Ciao Mario, primo caso di suicidio assistito in Italia

20 Giugno 2022
Federico Carboni, foto dell’Associazione Luca Coscioni

di Ilenia di Summa

Aveva scelto di chiamarsi Mario come nome “di battaglia”. E la sua è stata una battaglia a tutti gli effetti, per ottenere il diritto di accedere legalmente al suicidio medicalmente assistito. Il protagonista di questa storia si chiamava, in realtà, Federico Carboni e il 16 giugno 2022, alle ore 11.05, è deceduto a 44 anni, dopo 12 trascorsi in condizioni di tetraplegia, immobilizzato a letto, a seguito di un incidente stradale.

Federico Carboni, aveva scelto di farsi chiamare “Mario” per risparmiare a sé e alla propria famiglia la pressione, le domande e i commenti di chi ha sempre qualcosa da suggerire, criticare, consigliare. Gli ultimi anni della sua esistenza non sono stati facili: oltre al calvario della disabilità, ha dovuto affrontare quello burocratico e giudiziario, lungo circa due anni, prima di ricevere l’autorizzazione al suicidio medicalmente assistito, tramite l’auto somministrazione del farmaco letale.

Diversamente dall’eutanasia, illegale nel nostro Paese, nel caso di suicidio medicalmente assistito è la persona stessa che lo chiede a procurarsi la morte, ad esempio ingerendo dei farmaci (sotto la supervisione di personale specializzato), oppure premendo un bottone che inietta un farmaco in vena.

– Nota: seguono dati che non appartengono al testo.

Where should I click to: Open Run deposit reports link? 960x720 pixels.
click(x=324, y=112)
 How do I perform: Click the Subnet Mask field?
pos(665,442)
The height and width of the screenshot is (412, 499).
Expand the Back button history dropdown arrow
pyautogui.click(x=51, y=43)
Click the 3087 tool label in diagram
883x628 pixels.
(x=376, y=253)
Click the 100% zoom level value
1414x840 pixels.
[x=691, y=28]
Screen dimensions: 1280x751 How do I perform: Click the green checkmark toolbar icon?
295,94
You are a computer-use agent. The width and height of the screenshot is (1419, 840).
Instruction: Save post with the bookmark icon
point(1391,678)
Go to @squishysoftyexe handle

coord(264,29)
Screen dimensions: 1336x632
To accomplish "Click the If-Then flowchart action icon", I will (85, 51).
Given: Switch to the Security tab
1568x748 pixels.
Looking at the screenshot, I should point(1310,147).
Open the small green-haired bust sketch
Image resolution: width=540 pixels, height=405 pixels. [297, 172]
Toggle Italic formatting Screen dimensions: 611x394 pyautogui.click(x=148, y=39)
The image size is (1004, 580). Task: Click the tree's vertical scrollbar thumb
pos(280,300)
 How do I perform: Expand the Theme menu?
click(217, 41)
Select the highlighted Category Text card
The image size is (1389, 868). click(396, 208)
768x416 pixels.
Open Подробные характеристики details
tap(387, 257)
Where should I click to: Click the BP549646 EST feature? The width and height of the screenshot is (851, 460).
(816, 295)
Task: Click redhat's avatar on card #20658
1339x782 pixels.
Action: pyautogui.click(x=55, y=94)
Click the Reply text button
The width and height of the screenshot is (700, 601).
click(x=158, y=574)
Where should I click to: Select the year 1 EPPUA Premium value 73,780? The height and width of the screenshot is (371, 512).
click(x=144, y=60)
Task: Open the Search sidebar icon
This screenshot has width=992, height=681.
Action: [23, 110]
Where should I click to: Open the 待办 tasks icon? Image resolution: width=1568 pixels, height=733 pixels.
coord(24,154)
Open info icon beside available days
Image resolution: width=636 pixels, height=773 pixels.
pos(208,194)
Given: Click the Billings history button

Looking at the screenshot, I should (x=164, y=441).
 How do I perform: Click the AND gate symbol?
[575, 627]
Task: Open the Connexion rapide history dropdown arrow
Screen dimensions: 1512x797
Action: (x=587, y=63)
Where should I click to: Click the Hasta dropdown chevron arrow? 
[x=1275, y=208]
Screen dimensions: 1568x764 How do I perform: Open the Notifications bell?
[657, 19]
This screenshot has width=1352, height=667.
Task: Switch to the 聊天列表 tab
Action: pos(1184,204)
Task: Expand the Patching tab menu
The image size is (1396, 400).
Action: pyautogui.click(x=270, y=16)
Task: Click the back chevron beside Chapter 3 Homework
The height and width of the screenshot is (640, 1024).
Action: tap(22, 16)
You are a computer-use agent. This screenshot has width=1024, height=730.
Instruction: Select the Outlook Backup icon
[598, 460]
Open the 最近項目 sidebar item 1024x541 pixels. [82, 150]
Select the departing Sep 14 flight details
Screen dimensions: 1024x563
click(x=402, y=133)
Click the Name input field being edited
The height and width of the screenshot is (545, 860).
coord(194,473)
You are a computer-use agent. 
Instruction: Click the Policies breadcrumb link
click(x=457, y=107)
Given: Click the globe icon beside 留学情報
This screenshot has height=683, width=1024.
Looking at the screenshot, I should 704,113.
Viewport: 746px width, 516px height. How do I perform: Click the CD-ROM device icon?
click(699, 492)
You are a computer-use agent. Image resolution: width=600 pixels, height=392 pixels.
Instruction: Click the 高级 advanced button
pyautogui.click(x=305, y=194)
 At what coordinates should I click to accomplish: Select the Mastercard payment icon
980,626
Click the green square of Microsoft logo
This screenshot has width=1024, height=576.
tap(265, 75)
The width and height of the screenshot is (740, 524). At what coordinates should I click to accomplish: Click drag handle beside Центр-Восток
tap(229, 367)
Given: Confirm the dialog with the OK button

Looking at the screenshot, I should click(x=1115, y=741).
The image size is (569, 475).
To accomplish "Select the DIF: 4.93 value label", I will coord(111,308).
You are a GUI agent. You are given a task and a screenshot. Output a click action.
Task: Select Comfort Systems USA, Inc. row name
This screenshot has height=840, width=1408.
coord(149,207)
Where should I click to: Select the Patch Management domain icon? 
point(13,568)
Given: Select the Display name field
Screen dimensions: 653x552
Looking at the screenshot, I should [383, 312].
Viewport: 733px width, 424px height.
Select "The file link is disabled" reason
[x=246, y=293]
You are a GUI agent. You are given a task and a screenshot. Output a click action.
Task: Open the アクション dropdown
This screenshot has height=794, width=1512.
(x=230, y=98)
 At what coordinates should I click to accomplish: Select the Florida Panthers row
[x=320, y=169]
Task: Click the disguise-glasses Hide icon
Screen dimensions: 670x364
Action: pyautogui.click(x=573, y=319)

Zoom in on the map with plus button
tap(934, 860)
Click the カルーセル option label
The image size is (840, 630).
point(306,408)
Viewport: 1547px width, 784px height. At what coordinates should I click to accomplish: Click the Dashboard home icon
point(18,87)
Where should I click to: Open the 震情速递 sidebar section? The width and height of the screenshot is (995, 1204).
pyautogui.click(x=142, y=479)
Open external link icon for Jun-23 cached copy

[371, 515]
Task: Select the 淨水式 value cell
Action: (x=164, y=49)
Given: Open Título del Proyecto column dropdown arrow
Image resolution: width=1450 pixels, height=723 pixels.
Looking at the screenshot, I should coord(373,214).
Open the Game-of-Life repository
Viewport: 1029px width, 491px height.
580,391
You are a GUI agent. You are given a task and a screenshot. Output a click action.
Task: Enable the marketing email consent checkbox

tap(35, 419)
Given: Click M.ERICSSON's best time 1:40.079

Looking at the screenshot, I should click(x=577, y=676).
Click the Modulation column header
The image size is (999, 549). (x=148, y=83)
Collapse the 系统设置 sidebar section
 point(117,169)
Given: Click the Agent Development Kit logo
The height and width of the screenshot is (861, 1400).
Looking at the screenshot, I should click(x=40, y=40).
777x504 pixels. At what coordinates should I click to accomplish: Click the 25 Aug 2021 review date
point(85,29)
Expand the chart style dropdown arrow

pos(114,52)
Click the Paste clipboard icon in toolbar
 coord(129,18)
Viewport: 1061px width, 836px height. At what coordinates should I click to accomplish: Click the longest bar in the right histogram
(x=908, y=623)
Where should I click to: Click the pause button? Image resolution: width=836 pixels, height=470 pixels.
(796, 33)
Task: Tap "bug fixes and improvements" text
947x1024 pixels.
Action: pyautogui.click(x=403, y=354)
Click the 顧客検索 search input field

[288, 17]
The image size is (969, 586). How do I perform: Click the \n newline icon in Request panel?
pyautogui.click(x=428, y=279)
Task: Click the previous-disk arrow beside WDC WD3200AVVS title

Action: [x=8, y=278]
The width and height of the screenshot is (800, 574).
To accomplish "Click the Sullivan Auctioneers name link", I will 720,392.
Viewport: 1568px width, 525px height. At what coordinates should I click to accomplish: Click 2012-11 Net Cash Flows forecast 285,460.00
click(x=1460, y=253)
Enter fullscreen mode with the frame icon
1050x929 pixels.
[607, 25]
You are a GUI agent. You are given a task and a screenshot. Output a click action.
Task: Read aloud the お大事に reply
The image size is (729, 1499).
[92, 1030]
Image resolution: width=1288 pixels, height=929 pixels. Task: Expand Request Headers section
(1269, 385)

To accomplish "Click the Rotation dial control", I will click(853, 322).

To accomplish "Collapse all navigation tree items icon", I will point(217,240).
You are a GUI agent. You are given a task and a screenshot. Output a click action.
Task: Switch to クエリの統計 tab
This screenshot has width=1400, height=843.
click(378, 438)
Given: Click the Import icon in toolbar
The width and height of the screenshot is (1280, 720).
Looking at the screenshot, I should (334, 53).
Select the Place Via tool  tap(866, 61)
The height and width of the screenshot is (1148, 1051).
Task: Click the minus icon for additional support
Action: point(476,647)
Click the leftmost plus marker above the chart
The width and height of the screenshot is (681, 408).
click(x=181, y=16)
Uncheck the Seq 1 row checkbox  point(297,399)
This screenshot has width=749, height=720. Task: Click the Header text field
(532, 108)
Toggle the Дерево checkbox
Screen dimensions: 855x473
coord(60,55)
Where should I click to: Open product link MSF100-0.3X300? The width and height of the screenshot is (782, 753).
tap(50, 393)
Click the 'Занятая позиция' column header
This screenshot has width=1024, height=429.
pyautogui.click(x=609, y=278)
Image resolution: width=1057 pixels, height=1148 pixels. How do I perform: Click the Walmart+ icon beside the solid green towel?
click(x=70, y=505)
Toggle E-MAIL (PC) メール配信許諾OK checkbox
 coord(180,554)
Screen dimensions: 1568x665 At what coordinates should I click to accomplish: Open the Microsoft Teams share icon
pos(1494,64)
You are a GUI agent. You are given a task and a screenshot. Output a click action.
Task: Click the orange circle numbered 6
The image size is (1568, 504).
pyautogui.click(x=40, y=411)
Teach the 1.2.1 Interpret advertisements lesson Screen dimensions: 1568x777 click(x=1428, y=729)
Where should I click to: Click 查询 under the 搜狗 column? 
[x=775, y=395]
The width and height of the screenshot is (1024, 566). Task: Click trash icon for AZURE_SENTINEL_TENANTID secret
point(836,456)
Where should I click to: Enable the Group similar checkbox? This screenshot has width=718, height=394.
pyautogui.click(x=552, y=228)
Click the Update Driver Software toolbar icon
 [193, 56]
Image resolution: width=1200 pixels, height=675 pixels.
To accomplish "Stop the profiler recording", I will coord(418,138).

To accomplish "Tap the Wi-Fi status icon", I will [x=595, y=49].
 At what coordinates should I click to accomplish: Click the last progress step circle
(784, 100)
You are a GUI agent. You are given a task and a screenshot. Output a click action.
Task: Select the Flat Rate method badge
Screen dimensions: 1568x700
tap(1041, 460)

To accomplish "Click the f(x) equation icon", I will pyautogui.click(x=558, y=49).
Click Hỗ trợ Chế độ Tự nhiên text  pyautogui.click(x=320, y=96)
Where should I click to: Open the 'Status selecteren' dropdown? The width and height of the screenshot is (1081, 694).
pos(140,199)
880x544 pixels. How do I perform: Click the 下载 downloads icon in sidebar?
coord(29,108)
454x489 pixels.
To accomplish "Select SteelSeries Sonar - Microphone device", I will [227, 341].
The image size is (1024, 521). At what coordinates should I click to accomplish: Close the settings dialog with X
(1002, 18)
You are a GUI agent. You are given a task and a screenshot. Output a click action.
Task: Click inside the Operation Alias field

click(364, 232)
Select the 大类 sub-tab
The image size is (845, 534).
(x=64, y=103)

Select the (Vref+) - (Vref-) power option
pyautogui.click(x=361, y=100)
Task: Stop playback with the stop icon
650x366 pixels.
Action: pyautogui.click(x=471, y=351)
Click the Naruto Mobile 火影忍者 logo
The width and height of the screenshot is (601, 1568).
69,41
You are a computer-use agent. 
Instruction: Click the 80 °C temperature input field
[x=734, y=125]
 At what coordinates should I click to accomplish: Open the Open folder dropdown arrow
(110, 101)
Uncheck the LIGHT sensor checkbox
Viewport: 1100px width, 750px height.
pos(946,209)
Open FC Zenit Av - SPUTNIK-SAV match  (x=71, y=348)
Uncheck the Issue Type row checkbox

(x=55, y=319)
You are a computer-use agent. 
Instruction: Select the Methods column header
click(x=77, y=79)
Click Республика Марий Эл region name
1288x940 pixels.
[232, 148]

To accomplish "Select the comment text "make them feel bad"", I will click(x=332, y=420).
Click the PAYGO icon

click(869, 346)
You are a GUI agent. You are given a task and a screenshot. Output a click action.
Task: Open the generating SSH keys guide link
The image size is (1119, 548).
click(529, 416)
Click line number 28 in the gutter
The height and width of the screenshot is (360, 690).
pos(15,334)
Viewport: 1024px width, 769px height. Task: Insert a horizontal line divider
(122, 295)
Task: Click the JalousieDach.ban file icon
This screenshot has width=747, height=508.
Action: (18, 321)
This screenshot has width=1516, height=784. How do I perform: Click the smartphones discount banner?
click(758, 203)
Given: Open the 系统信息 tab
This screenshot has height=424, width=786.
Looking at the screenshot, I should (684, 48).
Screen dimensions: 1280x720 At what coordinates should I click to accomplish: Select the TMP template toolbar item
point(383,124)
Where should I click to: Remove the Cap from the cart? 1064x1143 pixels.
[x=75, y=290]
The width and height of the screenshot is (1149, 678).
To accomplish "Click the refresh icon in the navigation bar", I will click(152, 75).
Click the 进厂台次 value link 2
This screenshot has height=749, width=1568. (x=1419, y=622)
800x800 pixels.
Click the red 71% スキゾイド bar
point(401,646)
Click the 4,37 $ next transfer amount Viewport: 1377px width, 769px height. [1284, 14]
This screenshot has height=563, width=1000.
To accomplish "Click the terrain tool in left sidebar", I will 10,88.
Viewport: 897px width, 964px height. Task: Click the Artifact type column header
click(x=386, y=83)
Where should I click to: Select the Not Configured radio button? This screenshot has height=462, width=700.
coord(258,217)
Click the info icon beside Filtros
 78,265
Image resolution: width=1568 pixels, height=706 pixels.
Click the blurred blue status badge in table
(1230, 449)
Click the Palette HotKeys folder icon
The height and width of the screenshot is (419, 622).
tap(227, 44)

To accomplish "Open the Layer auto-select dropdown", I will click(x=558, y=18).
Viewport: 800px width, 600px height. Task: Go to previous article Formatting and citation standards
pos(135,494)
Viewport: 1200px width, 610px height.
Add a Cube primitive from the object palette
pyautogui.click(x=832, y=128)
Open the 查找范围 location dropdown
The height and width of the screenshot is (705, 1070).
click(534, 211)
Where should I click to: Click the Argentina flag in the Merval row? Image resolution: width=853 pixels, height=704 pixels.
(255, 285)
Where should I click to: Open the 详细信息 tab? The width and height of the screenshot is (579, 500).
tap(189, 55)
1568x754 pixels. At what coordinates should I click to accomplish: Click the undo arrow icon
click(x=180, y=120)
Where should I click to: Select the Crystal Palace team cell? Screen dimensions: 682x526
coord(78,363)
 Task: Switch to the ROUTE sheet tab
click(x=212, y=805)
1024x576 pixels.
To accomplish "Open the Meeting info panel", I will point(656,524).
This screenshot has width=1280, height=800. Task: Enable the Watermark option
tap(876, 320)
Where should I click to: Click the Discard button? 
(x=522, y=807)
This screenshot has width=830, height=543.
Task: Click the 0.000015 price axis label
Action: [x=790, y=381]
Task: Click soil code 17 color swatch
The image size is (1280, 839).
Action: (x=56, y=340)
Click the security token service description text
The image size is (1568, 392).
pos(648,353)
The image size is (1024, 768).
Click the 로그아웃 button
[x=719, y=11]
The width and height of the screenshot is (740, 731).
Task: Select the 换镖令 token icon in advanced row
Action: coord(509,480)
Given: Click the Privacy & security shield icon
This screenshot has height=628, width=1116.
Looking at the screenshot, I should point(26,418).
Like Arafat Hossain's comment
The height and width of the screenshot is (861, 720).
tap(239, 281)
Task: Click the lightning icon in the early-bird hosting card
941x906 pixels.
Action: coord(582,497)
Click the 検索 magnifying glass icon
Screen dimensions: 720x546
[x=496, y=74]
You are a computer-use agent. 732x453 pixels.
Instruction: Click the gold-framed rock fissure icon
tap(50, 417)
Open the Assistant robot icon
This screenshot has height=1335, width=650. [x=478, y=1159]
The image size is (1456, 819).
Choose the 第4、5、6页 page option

Nel corso degli ultimi due anni, Federico è stato sostenuto dall’Associazione Luca Coscioni, la quale ha anche lanciato una raccolta fondi per sostenere le spese di farmaci e macchinario, poiché in assenza di una legge – ha spiegato la stessa Associazione – lo Stato Italiano non si è fatto carico dei costi dell’assistenza al suicidio assistito e dell’erogazione del farmaco, nonostante la procedura sia consentita dalla Corte Costituzionale, con la sentenza 242 della Corte Costituzionale (22 novembre 2019).

Federico ha dichiarato: “Ringrazio tutti per avere coperto le spese del mio aggeggio, che poi lascerò a disposizione dell’Associazione Luca Coscioni per chi ne avrà bisogno dopo di me. Continuate a sostenere questa lotta per essere liberi di scegliere. Vi auguro buona fortuna, vi voglio bene”. Poi ha premuto il tasto per azionare l’aggeggio, come lo chiamava lui, e intraprendere quell’ultimo viaggio che avrebbe posto fine alle sue sofferenze.

La procedura di suicidio assistito è avvenuta sotto il controllo del dottor Mario Riccio, accanto a Federico c’era la sua famiglia, gli amici, Marco Cappato, Filomena Gallo e una parte del Collegio Legale. Le sue ultime parole, quelle sulle quali sarebbe il caso di riflettere a lungo, sono state: “Ora finalmente sono libero di volare dove voglio”.

La storia di “Mario”, pur rappresentando un passo in avanti sul fronte del fine vita, richiama l’attenzione sul fatto che in Italia continua a non esserci una legge che definisca regole e confini della delicatissima materia.